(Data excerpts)
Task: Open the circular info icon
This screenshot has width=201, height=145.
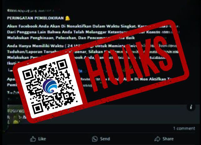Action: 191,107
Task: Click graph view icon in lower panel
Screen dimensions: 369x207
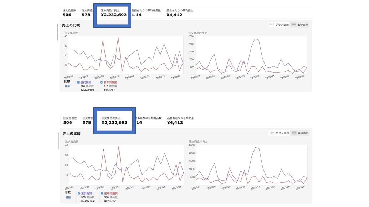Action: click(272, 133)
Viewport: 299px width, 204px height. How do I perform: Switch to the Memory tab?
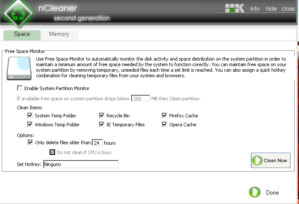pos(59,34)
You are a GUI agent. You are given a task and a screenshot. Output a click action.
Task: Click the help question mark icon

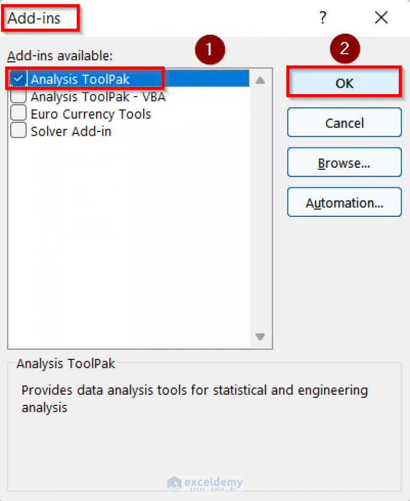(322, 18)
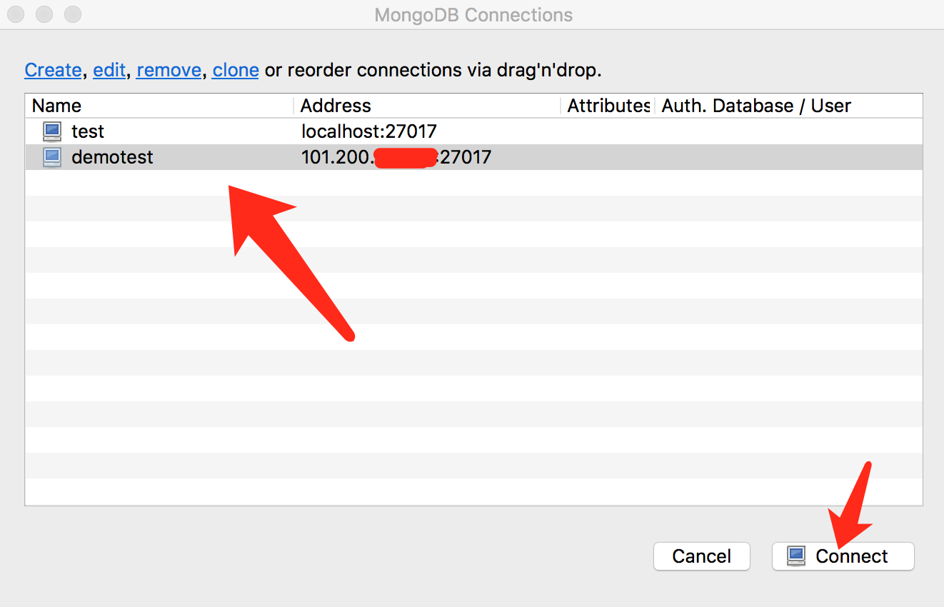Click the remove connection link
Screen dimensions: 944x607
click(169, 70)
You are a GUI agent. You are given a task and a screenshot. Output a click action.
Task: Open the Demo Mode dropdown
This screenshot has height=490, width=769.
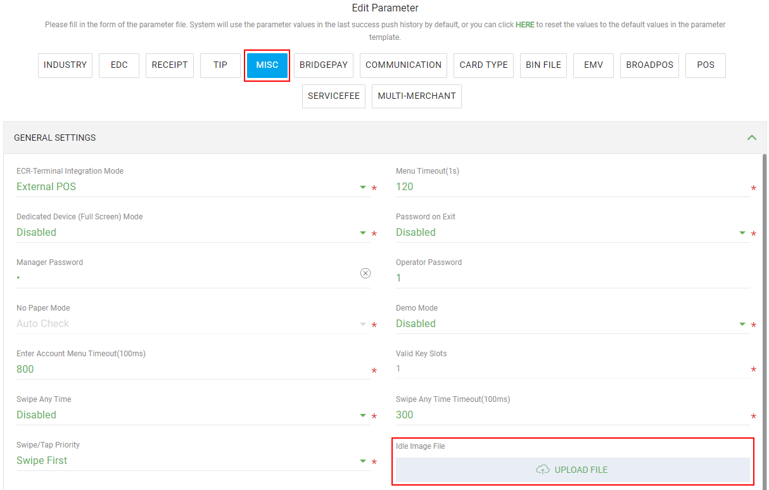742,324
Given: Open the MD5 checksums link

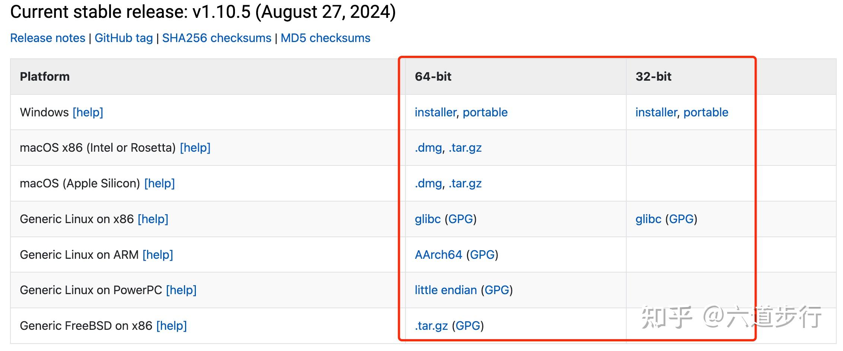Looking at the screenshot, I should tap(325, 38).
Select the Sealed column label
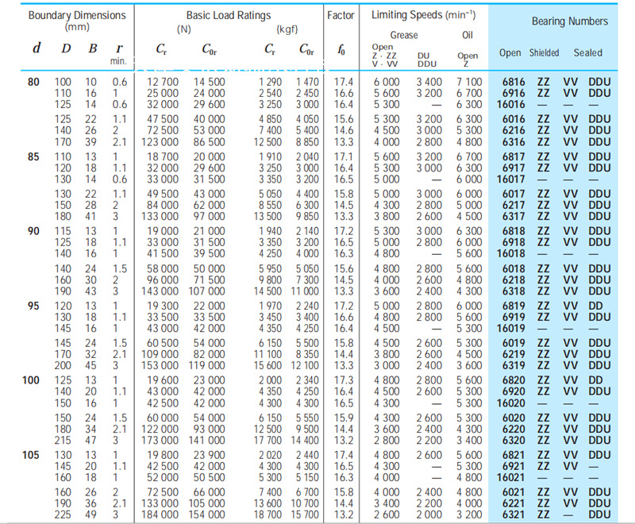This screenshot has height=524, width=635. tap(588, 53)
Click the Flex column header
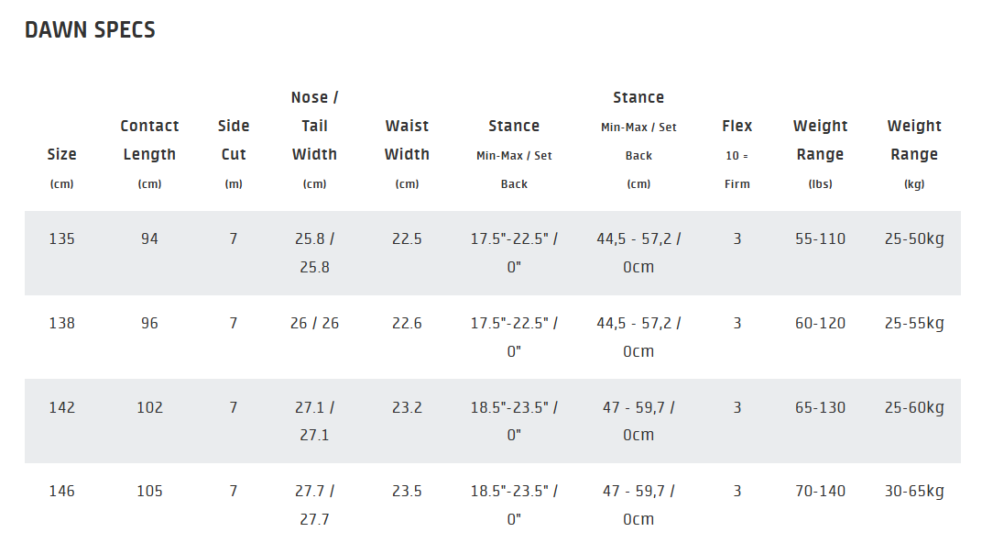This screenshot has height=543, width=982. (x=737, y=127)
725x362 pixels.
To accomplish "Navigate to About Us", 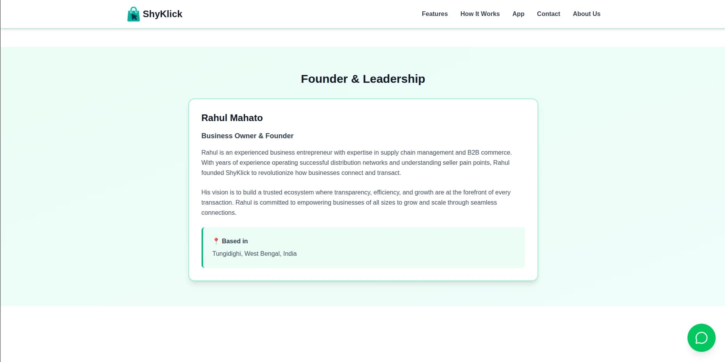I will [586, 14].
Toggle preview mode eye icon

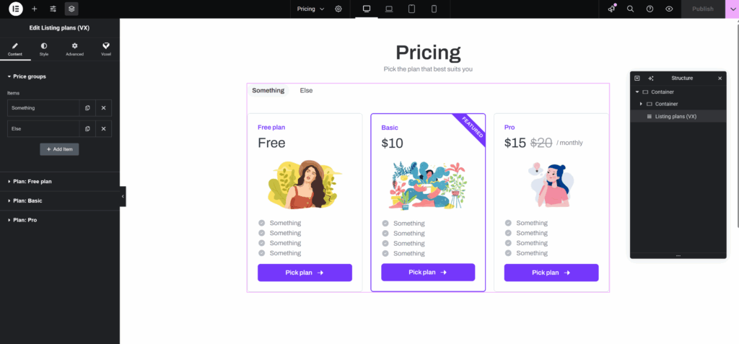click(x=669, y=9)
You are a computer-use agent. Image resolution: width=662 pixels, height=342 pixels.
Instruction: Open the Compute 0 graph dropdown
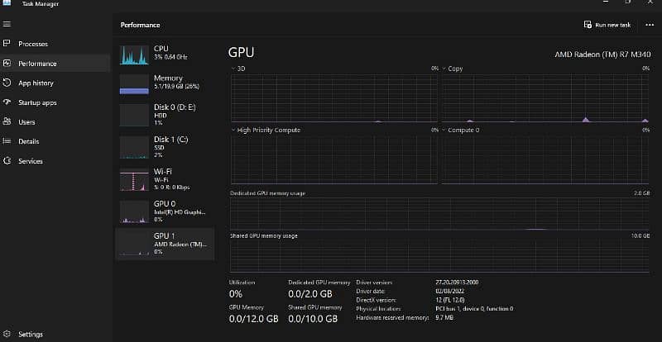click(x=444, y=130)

■ **THE TASK**: In the lines above, spot each one that contains the word "pixels" and copy it.

■ **REPLY**:
725x362 pixels.
You are a computer-use agent. Image resolution: width=662 pixels, height=342 pixels.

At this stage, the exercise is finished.